= Beginning of Section =

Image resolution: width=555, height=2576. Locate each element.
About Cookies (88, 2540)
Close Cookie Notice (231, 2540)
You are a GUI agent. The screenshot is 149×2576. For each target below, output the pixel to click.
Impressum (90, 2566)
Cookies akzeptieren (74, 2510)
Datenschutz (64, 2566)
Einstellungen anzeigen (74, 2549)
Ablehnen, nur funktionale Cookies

= End of Section =
= Beginning of Section =

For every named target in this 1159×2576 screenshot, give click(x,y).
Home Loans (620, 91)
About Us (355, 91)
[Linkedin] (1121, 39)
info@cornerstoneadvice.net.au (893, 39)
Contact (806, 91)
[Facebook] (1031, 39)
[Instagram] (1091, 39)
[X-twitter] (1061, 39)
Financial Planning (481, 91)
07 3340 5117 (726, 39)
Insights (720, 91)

= End of Section =
= Beginning of Section =

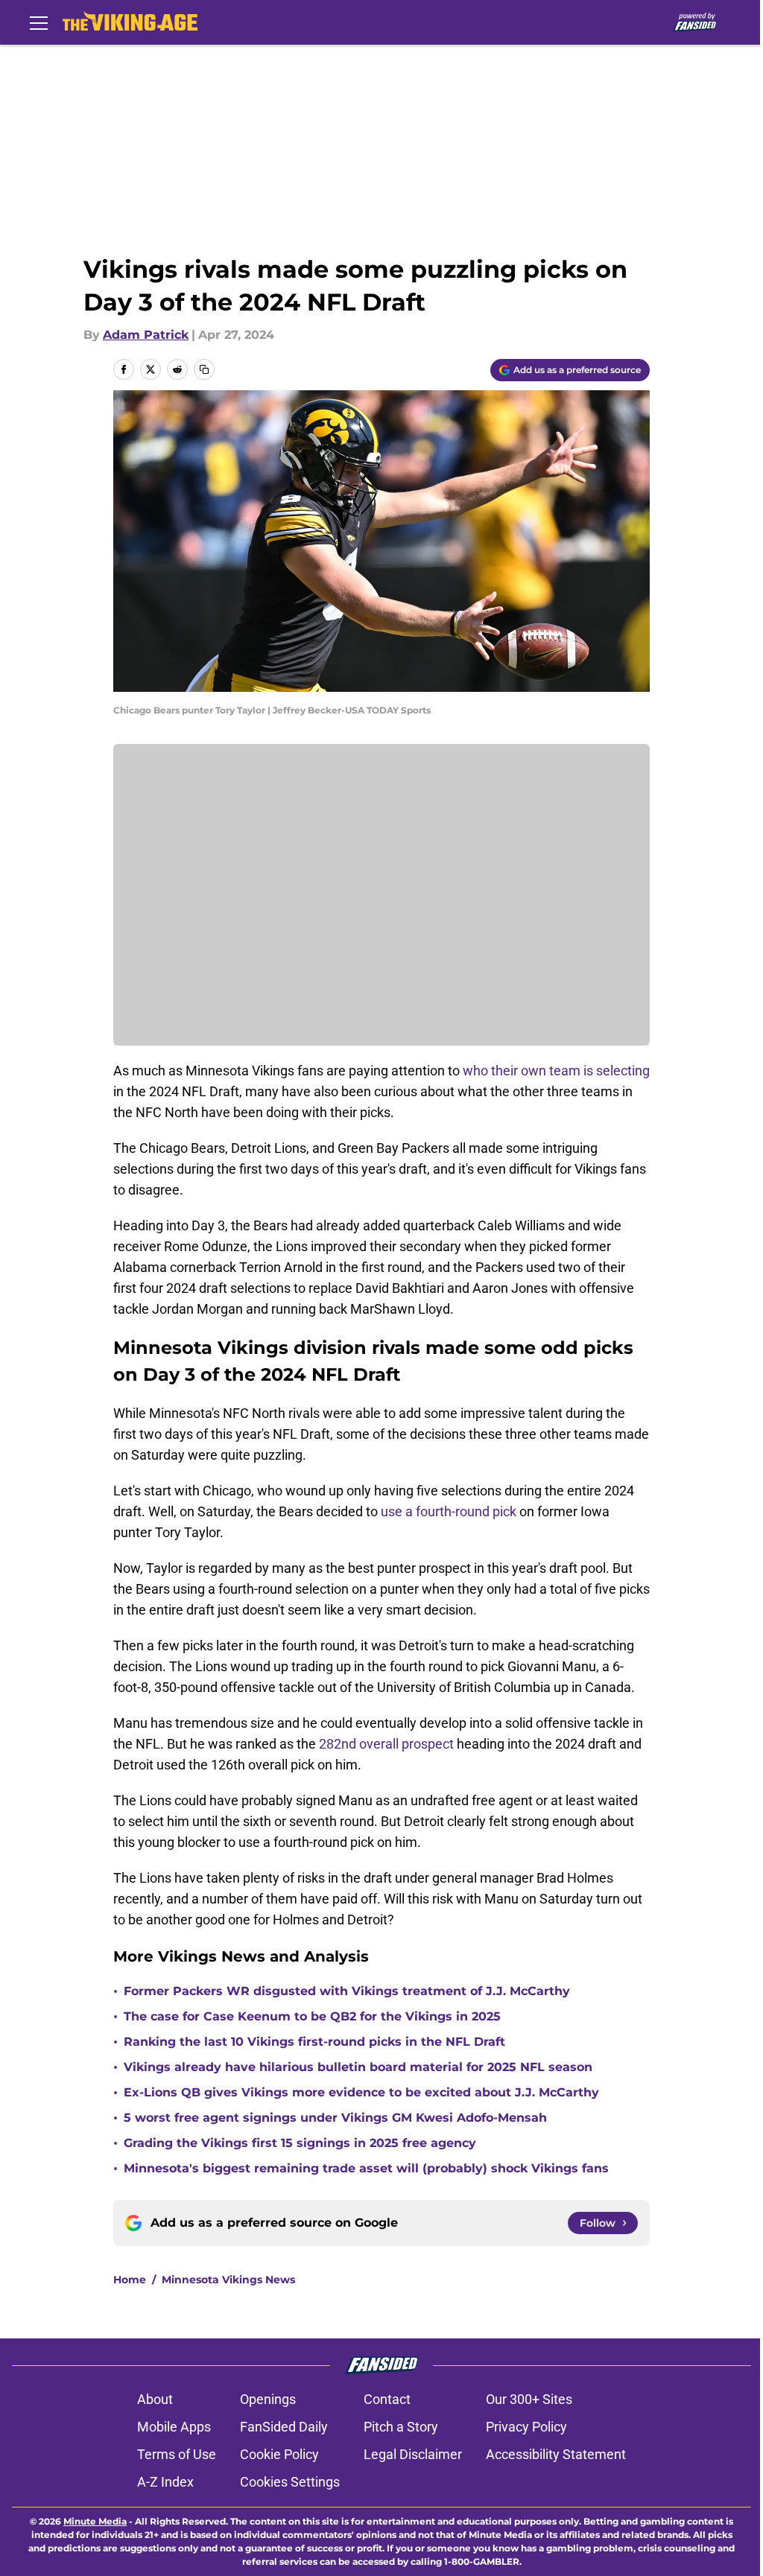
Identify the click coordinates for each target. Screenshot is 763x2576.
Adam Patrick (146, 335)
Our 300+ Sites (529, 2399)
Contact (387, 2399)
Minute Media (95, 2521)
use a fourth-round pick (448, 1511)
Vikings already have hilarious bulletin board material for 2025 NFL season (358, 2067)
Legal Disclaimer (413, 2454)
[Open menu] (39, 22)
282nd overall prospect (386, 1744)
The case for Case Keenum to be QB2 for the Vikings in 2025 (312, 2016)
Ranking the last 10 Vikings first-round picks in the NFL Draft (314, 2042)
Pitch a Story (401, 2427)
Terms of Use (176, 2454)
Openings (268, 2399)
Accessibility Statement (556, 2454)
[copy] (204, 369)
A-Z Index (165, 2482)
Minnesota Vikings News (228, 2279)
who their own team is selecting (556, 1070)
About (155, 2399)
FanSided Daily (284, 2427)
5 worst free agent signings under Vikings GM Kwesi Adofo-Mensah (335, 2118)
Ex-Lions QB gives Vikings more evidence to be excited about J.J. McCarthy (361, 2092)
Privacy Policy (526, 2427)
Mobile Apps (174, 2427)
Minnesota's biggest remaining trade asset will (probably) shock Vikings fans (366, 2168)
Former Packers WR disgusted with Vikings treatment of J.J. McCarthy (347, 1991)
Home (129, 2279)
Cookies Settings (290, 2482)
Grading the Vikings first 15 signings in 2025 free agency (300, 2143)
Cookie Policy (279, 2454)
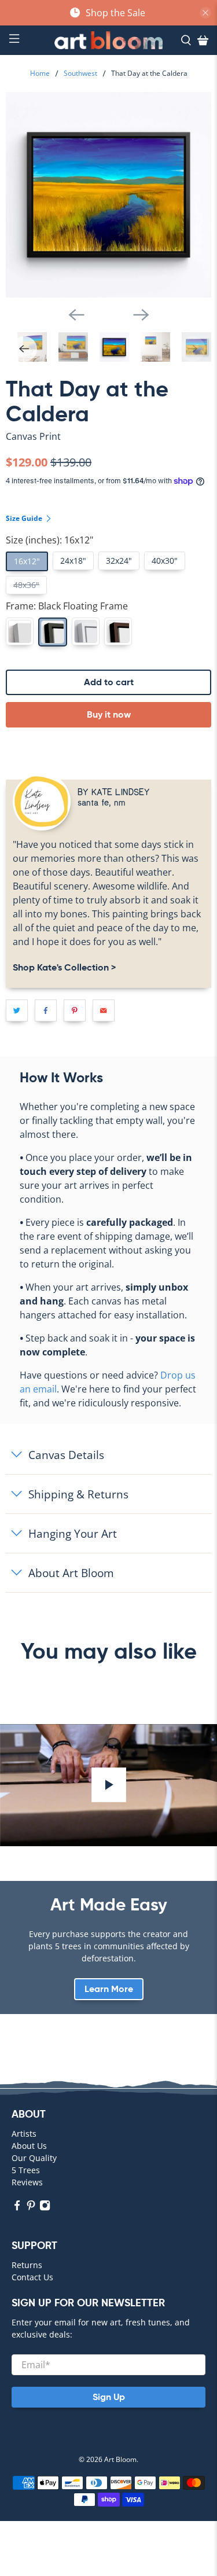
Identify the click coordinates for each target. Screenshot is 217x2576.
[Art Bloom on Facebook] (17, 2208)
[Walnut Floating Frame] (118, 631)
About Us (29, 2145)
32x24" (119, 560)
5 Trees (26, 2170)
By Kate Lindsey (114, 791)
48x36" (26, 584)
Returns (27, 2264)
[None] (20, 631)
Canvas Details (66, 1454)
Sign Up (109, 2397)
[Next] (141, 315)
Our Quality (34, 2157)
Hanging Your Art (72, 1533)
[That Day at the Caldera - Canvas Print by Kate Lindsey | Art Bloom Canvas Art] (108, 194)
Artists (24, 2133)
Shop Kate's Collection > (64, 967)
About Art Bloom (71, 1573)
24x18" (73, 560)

= End of Section =

TASK:
Search the material above for the string "McCarthy", and copy every line in which it turns up.

RESPONSE BELOW:
Ex-Lions QB gives Vikings more evidence to be excited about J.J. McCarthy (361, 2092)
Former Packers WR disgusted with Vikings treatment of J.J. McCarthy (347, 1991)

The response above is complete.